I needed to rewrite the code into JavaScript to integrate it into the rest of my site, and although the JS code can read from the table with the name "Date" it can't write to it,causing a syntax error. If I rename the field to "eDate" it works just fine.

I thought it was odd that it would work in VBSCRIPT but not in JS.

I did notice that the VB code didn't use a SQL statement while the JS code did.

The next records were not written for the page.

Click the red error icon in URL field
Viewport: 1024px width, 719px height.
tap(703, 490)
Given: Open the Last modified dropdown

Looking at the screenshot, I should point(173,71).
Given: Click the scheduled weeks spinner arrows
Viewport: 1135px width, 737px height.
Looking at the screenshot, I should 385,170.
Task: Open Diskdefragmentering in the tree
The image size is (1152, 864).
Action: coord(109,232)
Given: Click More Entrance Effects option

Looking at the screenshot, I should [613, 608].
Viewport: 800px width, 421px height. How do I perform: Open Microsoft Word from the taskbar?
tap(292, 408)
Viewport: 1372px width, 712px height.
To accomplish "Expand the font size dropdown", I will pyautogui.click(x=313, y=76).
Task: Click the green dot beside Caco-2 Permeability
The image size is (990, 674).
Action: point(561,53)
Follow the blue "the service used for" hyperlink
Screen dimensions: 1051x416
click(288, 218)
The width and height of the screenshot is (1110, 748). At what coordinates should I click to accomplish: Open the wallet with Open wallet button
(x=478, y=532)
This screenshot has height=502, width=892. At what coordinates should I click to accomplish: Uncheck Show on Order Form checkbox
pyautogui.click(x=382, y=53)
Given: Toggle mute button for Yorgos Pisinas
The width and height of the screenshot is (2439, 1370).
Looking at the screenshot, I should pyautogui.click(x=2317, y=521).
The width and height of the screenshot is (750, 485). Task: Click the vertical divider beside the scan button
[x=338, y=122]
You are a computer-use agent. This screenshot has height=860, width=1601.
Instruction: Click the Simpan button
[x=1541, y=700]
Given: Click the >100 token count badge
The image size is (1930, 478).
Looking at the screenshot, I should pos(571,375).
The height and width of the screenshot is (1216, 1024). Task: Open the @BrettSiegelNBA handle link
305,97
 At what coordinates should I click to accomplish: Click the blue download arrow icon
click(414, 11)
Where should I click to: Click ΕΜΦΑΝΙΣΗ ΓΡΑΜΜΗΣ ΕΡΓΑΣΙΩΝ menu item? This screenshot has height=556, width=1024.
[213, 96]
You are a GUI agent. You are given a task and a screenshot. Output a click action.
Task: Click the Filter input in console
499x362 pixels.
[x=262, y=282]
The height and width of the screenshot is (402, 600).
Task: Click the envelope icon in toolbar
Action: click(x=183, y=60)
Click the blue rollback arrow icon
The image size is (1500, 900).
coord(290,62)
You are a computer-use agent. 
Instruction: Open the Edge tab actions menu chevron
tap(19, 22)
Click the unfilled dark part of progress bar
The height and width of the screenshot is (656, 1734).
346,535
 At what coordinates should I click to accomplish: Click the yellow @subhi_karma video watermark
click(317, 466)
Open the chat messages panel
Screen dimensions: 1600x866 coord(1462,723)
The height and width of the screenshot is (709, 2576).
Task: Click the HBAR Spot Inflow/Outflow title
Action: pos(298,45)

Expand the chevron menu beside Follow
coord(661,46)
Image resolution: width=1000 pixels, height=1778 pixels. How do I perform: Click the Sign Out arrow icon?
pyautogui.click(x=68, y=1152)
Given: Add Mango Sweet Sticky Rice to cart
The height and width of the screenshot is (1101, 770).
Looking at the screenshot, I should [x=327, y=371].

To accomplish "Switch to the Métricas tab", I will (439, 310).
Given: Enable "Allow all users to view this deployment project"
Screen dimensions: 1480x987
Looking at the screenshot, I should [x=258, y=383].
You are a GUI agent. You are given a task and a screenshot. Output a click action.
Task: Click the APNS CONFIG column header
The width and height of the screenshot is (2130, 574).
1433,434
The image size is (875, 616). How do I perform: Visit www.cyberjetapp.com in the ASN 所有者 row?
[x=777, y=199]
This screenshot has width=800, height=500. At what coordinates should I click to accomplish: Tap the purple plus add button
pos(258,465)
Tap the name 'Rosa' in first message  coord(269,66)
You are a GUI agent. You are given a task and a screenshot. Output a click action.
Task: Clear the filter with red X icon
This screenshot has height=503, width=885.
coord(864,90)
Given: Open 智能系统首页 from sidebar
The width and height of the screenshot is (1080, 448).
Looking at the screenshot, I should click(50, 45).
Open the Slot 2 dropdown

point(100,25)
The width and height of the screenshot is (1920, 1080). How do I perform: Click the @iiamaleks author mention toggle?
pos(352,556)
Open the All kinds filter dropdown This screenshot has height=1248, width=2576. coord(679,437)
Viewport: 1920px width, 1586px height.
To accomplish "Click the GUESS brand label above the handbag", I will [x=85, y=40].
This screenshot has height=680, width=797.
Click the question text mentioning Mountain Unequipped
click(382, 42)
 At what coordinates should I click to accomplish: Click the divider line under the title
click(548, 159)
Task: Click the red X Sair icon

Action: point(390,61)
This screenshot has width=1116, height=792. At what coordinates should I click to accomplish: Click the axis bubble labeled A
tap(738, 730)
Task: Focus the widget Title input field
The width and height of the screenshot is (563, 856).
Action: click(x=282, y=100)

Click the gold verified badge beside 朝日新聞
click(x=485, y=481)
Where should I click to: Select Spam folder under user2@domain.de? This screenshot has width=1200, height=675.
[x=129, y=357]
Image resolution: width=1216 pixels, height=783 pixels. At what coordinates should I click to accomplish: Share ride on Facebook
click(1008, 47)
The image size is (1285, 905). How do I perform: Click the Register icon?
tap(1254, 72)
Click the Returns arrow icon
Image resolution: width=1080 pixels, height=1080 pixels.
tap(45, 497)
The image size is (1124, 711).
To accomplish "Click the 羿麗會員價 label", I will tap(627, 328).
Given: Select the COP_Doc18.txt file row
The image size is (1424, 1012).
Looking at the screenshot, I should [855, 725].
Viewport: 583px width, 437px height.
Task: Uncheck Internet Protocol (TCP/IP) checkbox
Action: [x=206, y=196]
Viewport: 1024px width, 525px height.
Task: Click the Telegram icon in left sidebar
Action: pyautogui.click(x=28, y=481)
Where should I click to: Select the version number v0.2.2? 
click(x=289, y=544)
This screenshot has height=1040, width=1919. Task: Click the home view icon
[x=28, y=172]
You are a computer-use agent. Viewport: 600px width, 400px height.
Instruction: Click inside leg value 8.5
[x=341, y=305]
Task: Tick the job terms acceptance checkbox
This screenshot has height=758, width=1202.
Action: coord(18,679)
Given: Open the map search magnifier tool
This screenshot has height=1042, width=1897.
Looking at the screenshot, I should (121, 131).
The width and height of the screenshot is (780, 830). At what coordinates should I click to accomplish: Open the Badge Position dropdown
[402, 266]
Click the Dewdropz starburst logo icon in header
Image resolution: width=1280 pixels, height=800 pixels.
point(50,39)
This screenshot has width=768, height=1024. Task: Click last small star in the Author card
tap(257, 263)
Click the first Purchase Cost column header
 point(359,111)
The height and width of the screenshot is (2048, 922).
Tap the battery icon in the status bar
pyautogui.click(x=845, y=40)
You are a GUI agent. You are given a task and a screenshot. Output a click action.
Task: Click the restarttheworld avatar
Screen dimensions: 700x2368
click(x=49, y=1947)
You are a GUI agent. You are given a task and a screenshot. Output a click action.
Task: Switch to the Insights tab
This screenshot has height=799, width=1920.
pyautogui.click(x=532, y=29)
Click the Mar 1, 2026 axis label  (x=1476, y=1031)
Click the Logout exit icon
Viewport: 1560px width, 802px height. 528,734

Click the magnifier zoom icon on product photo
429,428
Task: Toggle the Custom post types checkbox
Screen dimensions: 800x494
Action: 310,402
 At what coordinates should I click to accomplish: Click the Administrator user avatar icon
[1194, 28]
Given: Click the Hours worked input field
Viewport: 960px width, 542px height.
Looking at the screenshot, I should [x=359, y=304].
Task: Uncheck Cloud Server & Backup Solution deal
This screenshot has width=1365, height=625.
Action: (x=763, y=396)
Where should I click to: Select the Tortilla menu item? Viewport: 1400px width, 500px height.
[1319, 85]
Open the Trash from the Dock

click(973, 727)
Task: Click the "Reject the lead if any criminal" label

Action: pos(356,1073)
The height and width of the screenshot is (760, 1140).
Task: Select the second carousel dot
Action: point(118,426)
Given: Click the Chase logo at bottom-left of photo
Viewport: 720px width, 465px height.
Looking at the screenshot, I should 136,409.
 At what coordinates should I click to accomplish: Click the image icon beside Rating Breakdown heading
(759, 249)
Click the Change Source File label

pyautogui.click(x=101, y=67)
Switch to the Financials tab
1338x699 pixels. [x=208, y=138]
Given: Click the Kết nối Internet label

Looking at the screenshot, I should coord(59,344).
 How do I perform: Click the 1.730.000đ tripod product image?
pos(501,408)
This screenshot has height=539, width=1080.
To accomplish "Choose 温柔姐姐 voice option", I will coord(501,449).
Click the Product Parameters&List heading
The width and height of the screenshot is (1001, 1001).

Would that be the difference?

tomasz

1:12 am on Jul 18, 2002 (gmt 0)

10+ Year Member



That only one thing I can say, is not to good thing to use restricted words like date, field, time etc...

I think VB understands SQL syntax as a field, but still it is not good programming practice to use those words

jatar_k

2:00 am on Jul 18, 2002 (gmt 0)

WebmasterWorld Administrator 10+ Year Member



agreed, smacks of a reserved word problem across languages.

txbakers

2:24 am on Jul 18, 2002 (gmt 0)

WebmasterWorld Senior Member 10+ Year Member



Well, renaming the field fixed everything, JS and VB, but I thought it odd that it would work in VBSCRIPT at all.

jatar_k

2:29 am on Jul 18, 2002 (gmt 0)

WebmasterWorld Administrator 10+ Year Member



me too but, as tomasz said, it isn't good to use restricted words. Oh well maybe the folk that made the calendar read this forum. ;)

Xoc

2:52 am on Jul 19, 2002 (gmt 0)

WebmasterWorld Senior Member 10+ Year Member



In Access, you can surround field names with square brackets in your SQL. Such as [date] or [field name]. Required for fields with spaces in the name.